As is evident from the table, the surface roughness of the molded product obtained when the hydrostatic pressure molding was performed using the double rubber mold and the triple rubber mold was compared with the case where the single rubber mold was used. It can be seen that the molding yield was small and the molded body was not damaged, and the molding yield was good.

[Effects of the Invention] As described above, according to the present invention, the rubber hardness of the molding surface side, that is, the pressing surface side, which is made of multiple layers of rubber materials having different hardness, and the compression surface side, that is, the mandrel, Since the rubber molding die having a hardness higher than that of the rubber material on the side is used, it is possible to smooth the outer surface of the ceramic tube molded body while maintaining a high molding yield.

[Brief description of the drawings]

FIG. 1 is a sectional view showing an example of a mold having a two-layer structure of the present invention, FIG. 2 is a sectional view showing an example of a mold having a three-layer structure of the present invention, and FIG. 3 is a sectional view of a sodium-sulfur battery.

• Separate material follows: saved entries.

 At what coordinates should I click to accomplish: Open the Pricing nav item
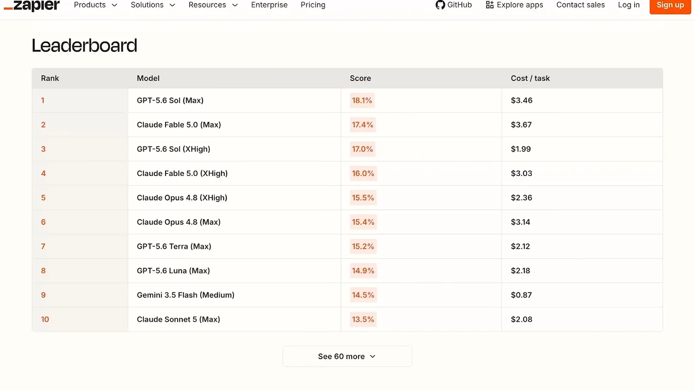click(x=313, y=5)

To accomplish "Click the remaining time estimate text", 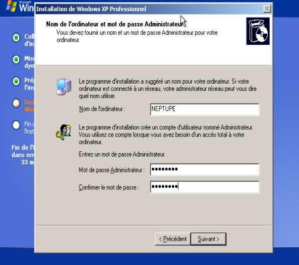I will tap(23, 155).
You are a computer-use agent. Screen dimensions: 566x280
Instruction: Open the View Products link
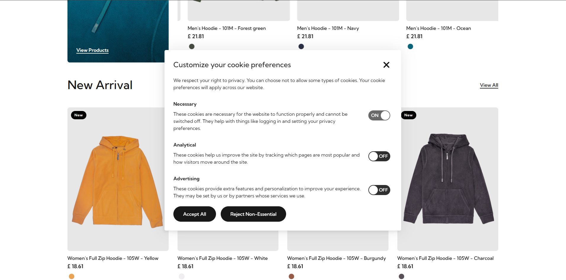click(92, 50)
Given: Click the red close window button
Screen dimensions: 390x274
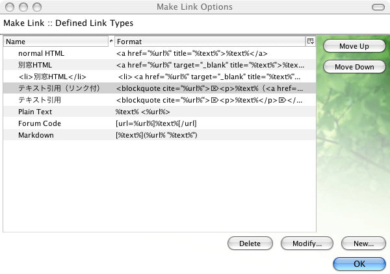Looking at the screenshot, I should 8,6.
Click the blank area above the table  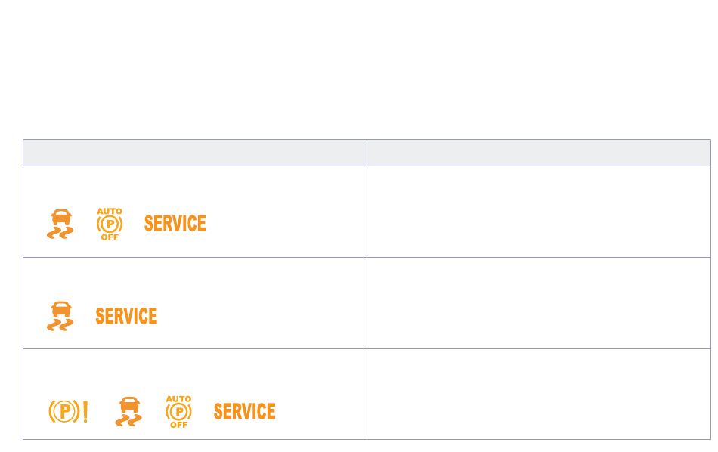pos(359,69)
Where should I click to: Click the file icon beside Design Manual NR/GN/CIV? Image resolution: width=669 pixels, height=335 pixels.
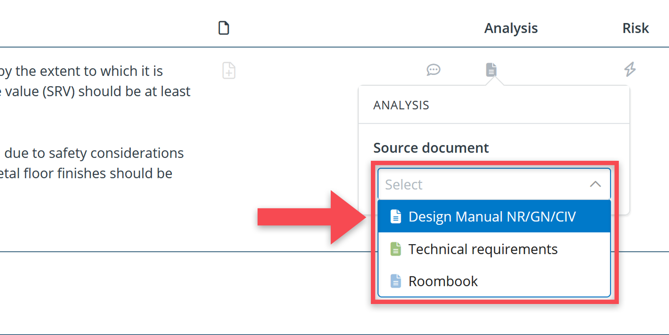coord(396,216)
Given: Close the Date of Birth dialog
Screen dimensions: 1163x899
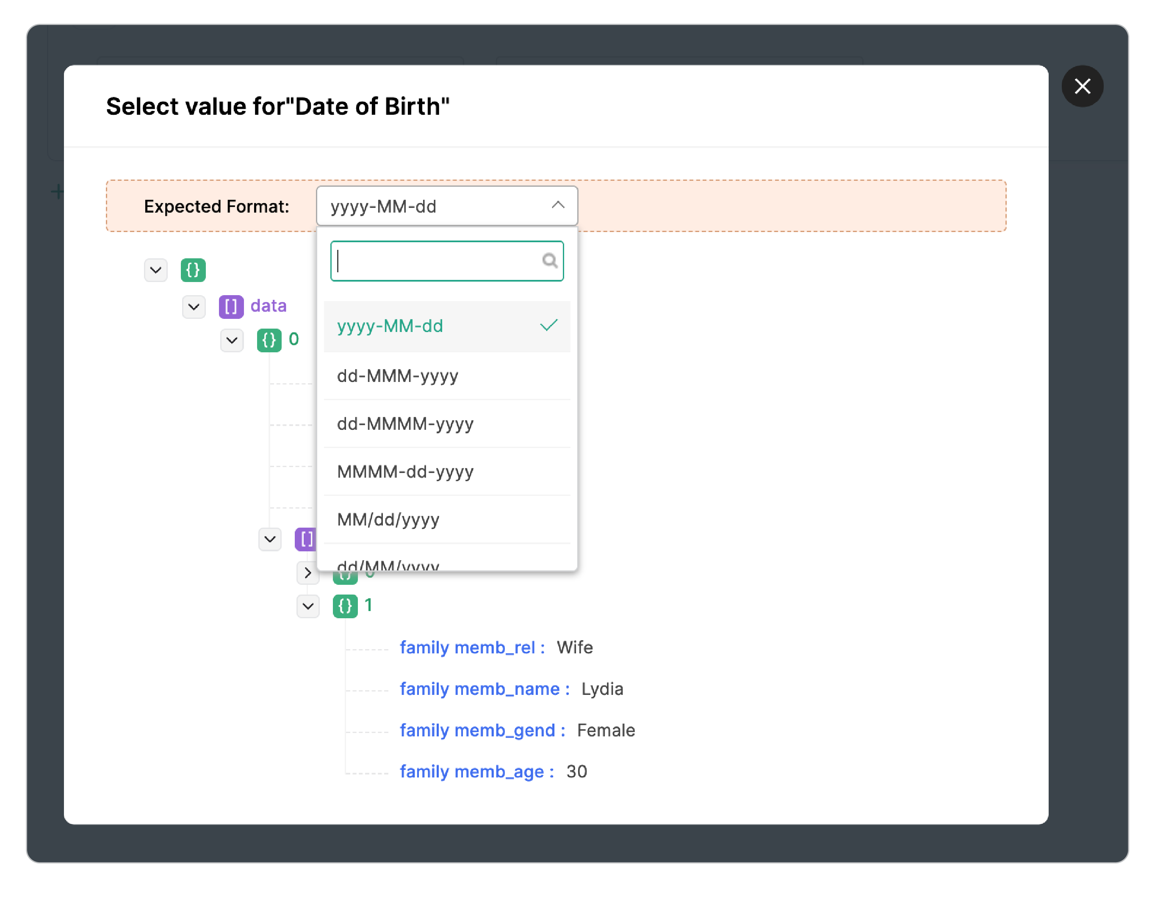Looking at the screenshot, I should pos(1083,86).
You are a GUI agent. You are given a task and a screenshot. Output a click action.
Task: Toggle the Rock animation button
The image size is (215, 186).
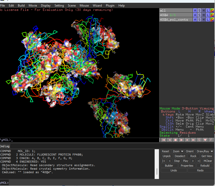click(193, 156)

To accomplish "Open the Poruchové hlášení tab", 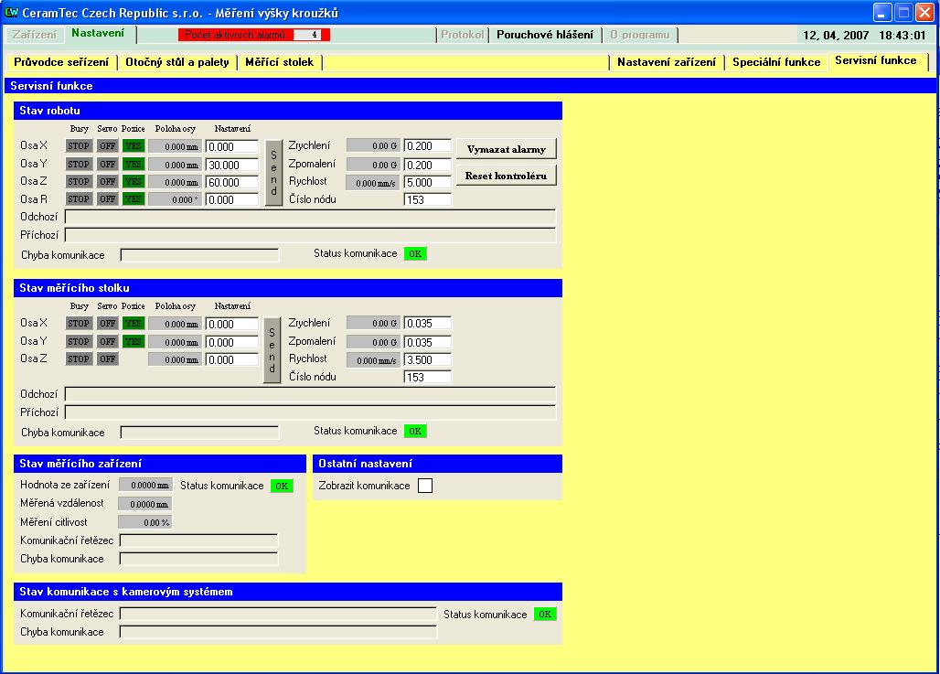I will 544,35.
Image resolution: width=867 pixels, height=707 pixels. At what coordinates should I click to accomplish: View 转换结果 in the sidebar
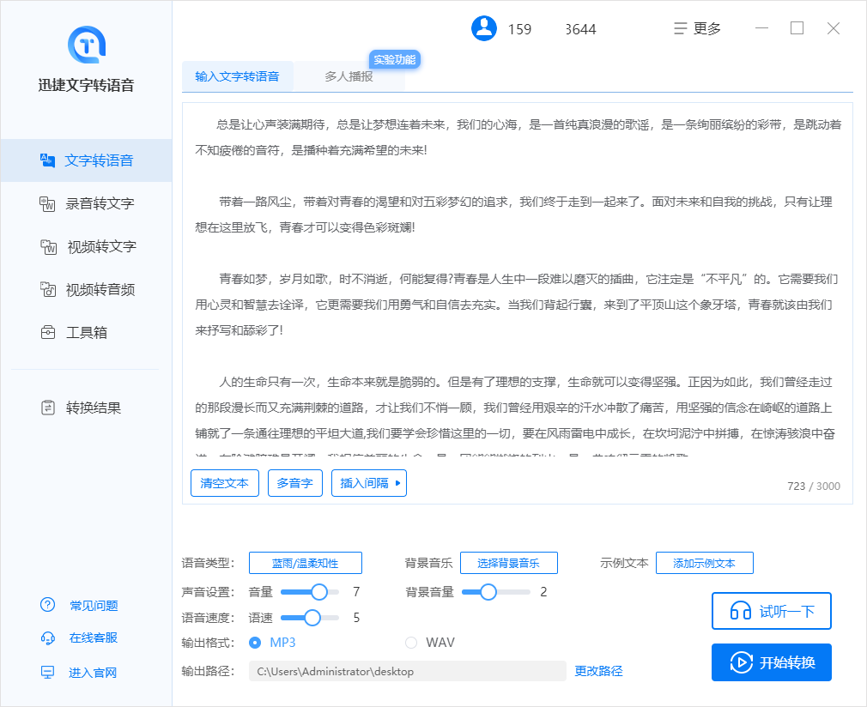coord(48,408)
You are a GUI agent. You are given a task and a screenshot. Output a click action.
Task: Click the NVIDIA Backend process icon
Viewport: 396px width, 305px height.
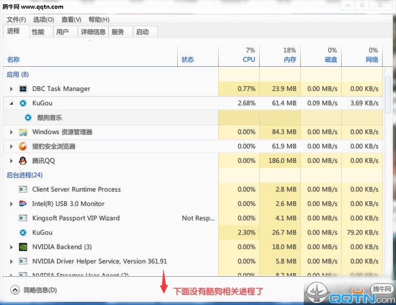[23, 247]

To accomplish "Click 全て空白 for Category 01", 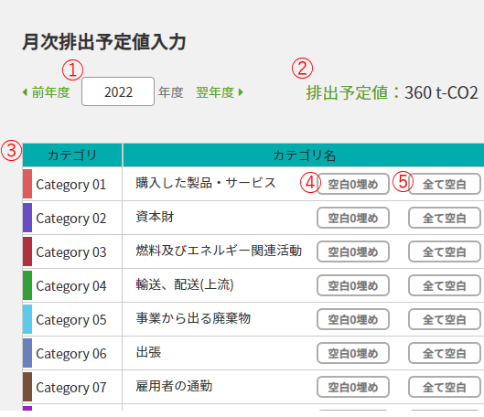I will coord(445,184).
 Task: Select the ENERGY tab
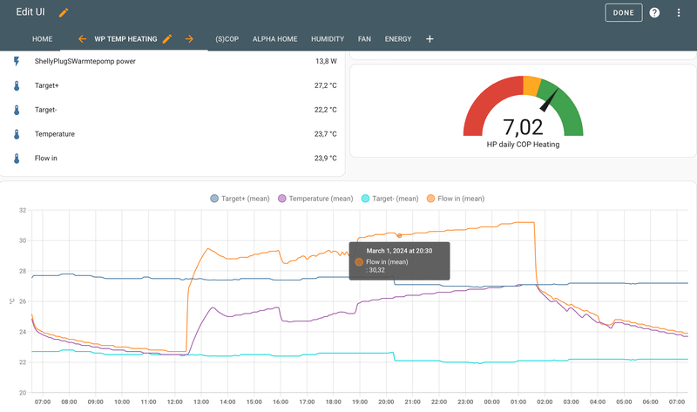point(398,39)
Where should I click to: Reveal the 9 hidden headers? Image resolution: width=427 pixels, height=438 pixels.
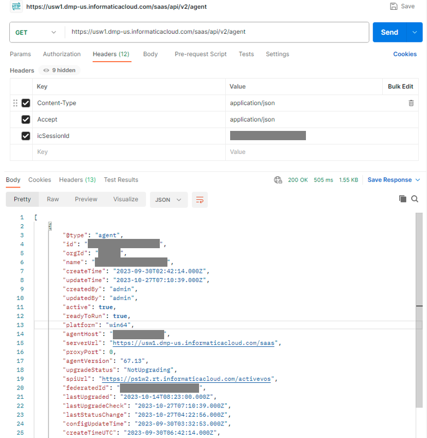click(x=59, y=70)
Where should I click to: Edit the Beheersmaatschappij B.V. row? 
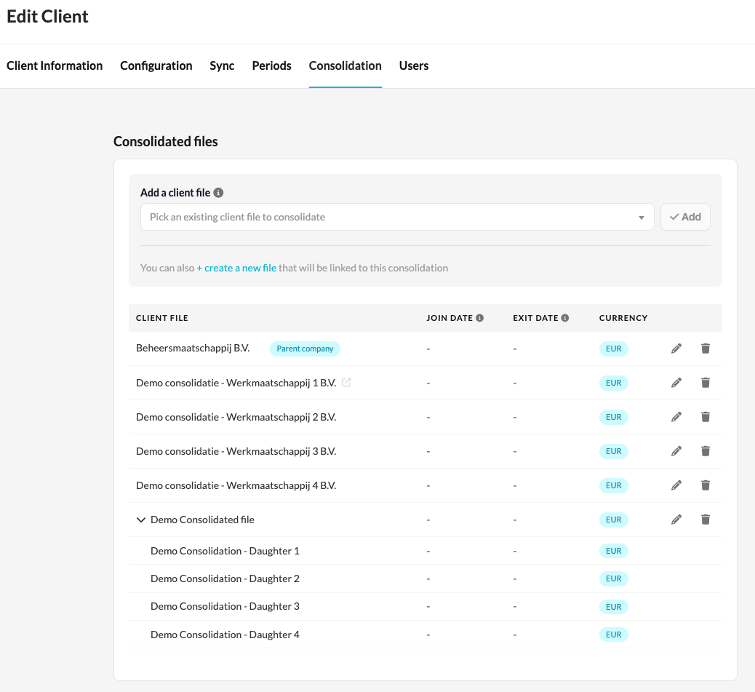click(676, 349)
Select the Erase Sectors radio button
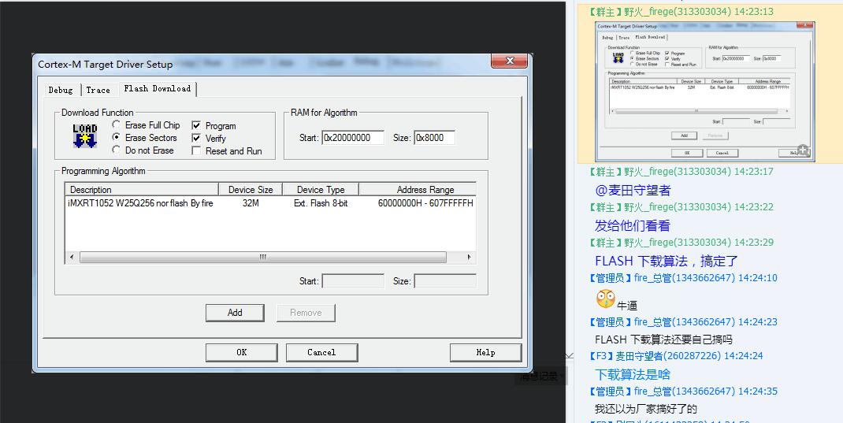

It is a block diagram. 10: Molded surface side rubber layer, 11: Compressed surface side rubber layer, 11 ...
... intermediate layer.

Claims (1)

(57) [Claims] 1. A molding die used for isostatic pressing of a ceramic tube, comprising two or more types of multiple layers of rubber materials having different hardnesses, wherein a rubber material on a molding surface side is a rubber material on a compression surface side. A mold for isostatic pressing, characterized by having a hardness greater than that of the material.